Robert Legvold is director of the W. Averell Harriman Institute of the Advanced Study of the Soviet Union, and professor of political science at Columbia University.
A revolution is under way in Soviet foreign policy greater than any in the postwar period, indeed greater than any since Lenin in the early years of his regime accepted the failure of the pan-European revolution and allowed the Soviet Union to join the game of nations. The current upheaval is on a scale with the other dramatic foreign policy reorientations of the last half-century: comparable to the 1940s when U.S. foreign policy moved from isolation to global engagement; greater, in fact, than the 1950s when French policy passed from the modest aims of the Fourth Republic to the grand enterprises of de Gaulle's Fifth Republic; and greater, too, than the 1960s in Chinese policy, a ten-year transition from a troubled alignment with the Soviet camp to an emerging realignment with the West.
Steadily but chaotically, with a lurching, creative energy, the transformation has cut wider and deeper into the rudiments of Soviet foreign policy. For three and a half years, changes have accumulated, spreading from one sphere to the next, altering not merely the workaday calculations that trapped Mikhail Gorbachev's predecessors in their Afghan imbroglio and in their leaden approach to the Euromissile challenge, but altering the assumptions by which the Soviets explain the functioning of international politics and from which they derive the concepts underlying the deeper pattern of their actions. Revolutions of this kind do not make states into saints nor do they remove them as preoccupations in the policies of other nations, but they do leave a vastly different challenge. Once understood by the outside world, such revolutions create new imperatives and often new opportunities.

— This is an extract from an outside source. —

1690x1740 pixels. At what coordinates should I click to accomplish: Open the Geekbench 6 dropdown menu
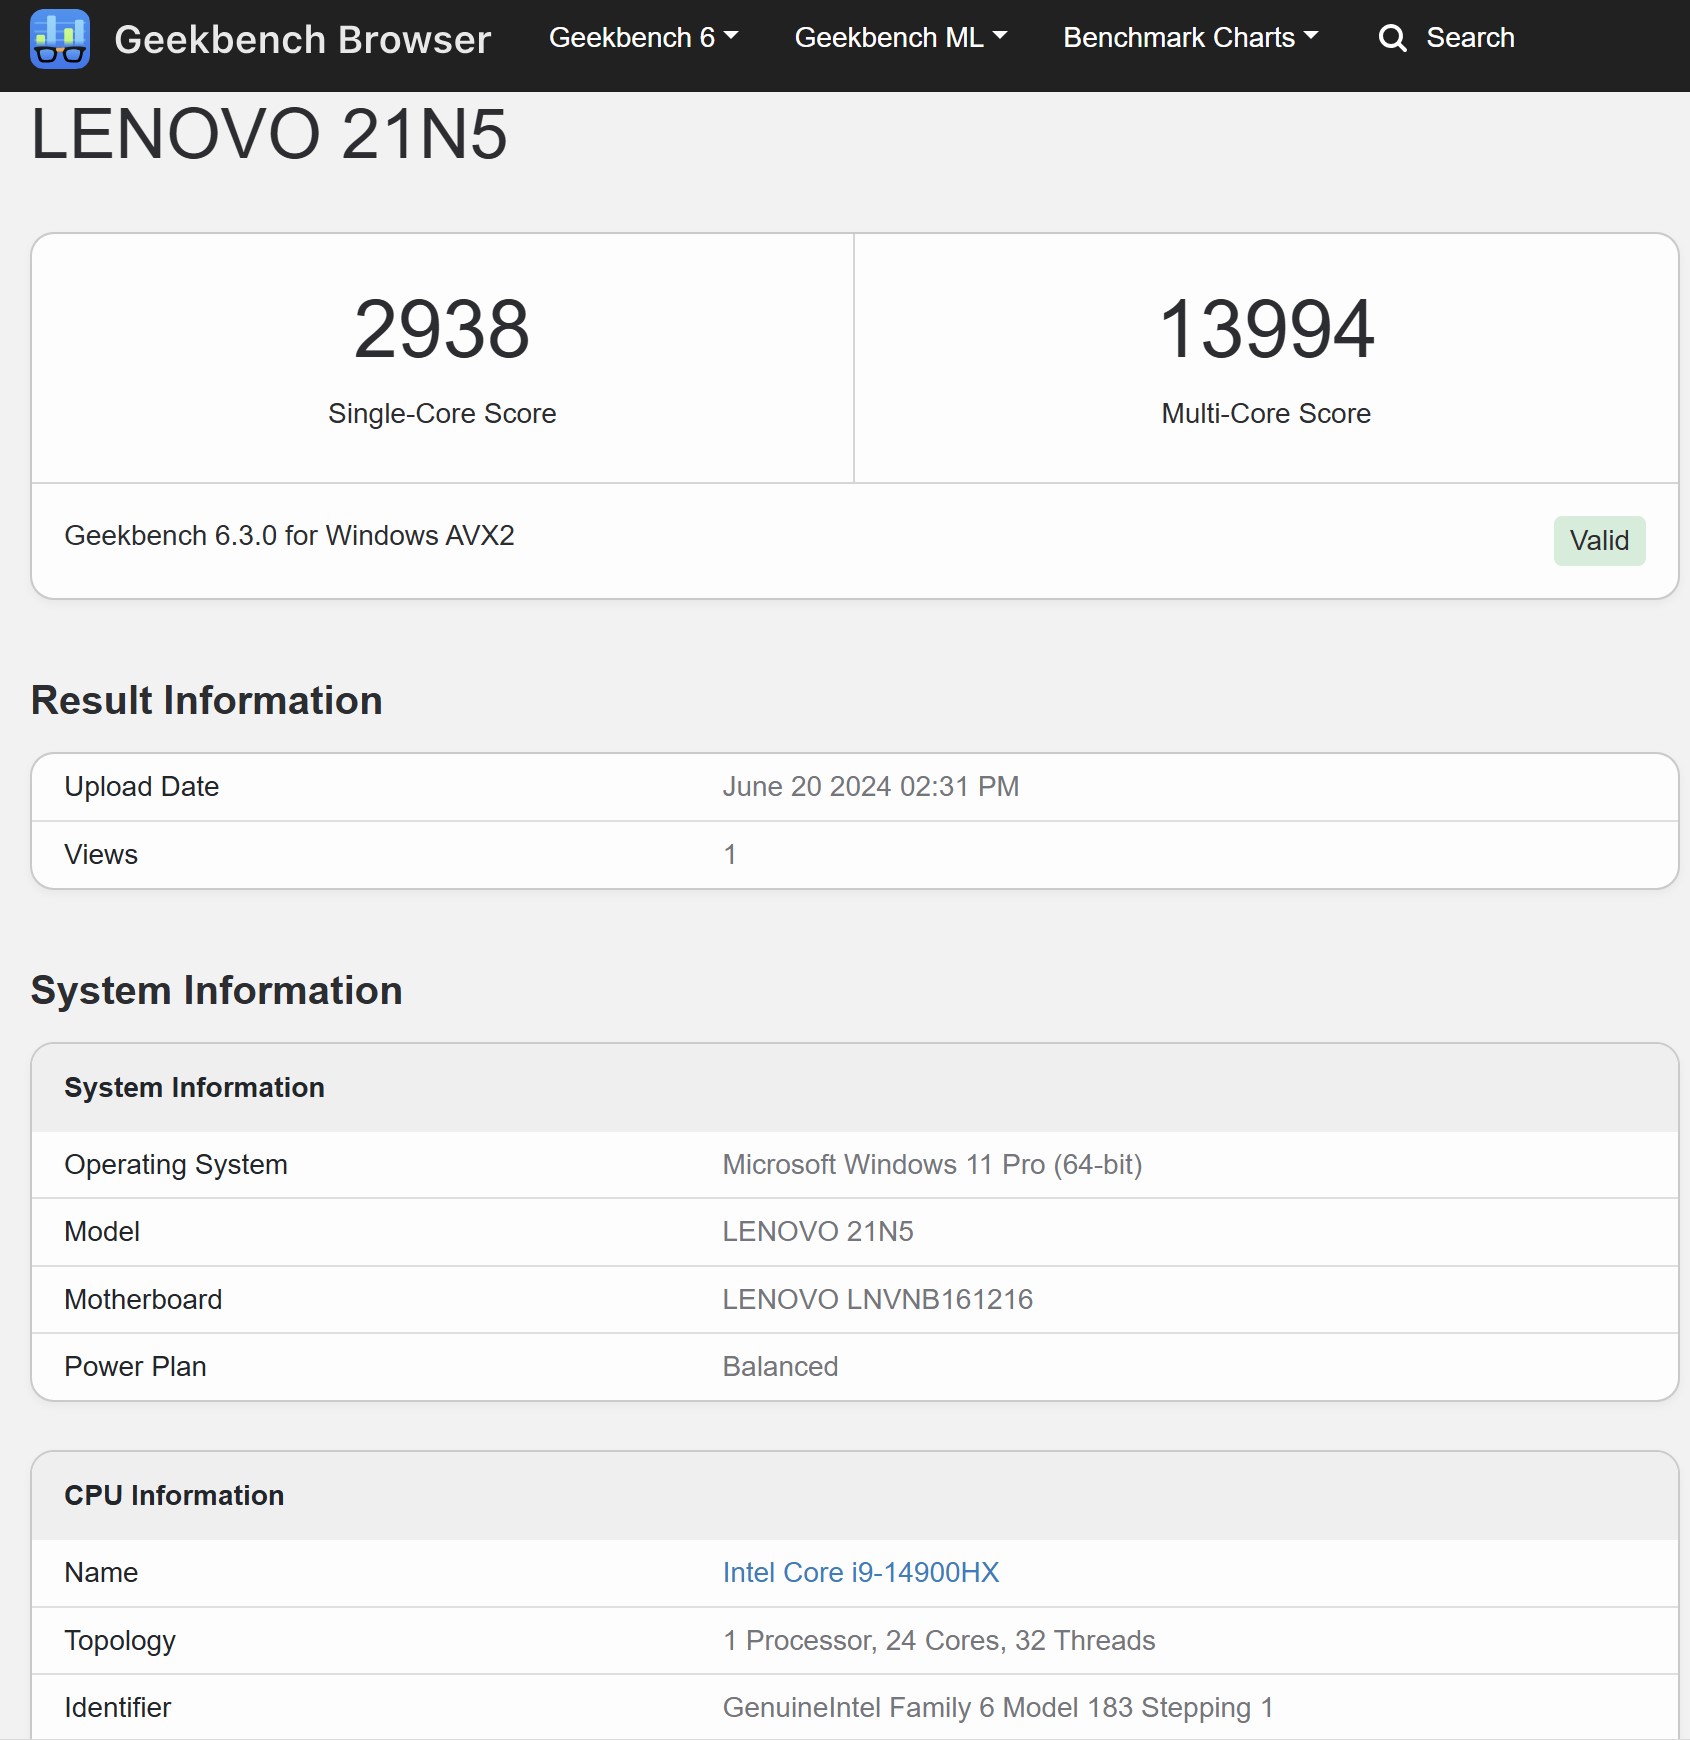pyautogui.click(x=643, y=38)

Why now? Why, when only a few years ago Soviet policy seemed so menacing in its rigidity? A part of the answer lies in the fact that radical circumstance often stirs radical change, and the Soviet circumstance these days is surely radical. Rarely, if ever, has a leadership under the duress of a basic failure of its system attempted so much. It would be difficult to do what Gorbachev wants to do to the Soviet economic and political order and not also affect the foreign policy order, to focus on massive problems in one sphere and ignore those in another, to turn society upside down but leave the external stakes of the country untouched, or to reexamine the entire Stalinist experience but give no thought to the lessons of the last twenty years in foreign affairs.